REQUIREMENTS:
Retype the records below, starting at the line that contains "Click the 16:00 - 17:00 blue adjustment bar" and continuing through the end of the records, with both ends included.

RECORDS SUPPLIED:
= = = = =
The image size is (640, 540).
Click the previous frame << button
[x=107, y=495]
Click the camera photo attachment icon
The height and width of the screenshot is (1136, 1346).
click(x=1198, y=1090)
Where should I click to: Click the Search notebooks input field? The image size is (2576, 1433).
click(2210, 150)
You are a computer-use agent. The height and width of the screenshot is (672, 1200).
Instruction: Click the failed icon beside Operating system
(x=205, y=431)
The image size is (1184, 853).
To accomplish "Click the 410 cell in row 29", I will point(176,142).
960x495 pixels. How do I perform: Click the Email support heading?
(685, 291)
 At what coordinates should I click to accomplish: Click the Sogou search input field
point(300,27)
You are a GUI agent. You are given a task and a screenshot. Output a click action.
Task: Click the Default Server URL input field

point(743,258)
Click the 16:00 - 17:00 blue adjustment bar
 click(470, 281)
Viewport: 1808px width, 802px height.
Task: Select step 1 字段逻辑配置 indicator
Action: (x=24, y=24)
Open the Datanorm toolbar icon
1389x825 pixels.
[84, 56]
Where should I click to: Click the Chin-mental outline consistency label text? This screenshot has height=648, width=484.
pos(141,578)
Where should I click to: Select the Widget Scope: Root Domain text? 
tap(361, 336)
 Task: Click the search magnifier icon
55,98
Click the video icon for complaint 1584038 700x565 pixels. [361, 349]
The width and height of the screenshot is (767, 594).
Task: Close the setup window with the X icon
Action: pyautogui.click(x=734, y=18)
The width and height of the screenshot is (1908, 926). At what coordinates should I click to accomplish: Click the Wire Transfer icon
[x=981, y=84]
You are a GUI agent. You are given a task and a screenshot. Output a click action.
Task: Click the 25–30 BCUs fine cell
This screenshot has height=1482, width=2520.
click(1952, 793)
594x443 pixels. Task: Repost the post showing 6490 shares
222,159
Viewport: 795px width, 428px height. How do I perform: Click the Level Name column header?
= = = = =
WRITTEN REPLY:
Click the 16:00 - 17:00 blue adjustment bar
 click(470, 281)
Viewport: 1808px width, 802px height.
Task: Select step 1 字段逻辑配置 indicator
Action: (x=24, y=24)
Open the Datanorm toolbar icon
1389x825 pixels.
[84, 56]
Where should I click to: Click the Chin-mental outline consistency label text? This screenshot has height=648, width=484.
pos(141,578)
Where should I click to: Select the Widget Scope: Root Domain text? 
tap(361, 336)
 Task: Click the search magnifier icon
55,98
Click the video icon for complaint 1584038 700x565 pixels. [361, 349]
The width and height of the screenshot is (767, 594).
Task: Close the setup window with the X icon
Action: pyautogui.click(x=734, y=18)
The width and height of the screenshot is (1908, 926). At what coordinates should I click to accomplish: Click the Wire Transfer icon
[x=981, y=84]
You are a GUI agent. You are given a task and a screenshot. Output a click action.
Task: Click the 25–30 BCUs fine cell
This screenshot has height=1482, width=2520.
click(1952, 793)
594x443 pixels. Task: Repost the post showing 6490 shares
222,159
Viewport: 795px width, 428px height. How do I perform: Click the Level Name column header?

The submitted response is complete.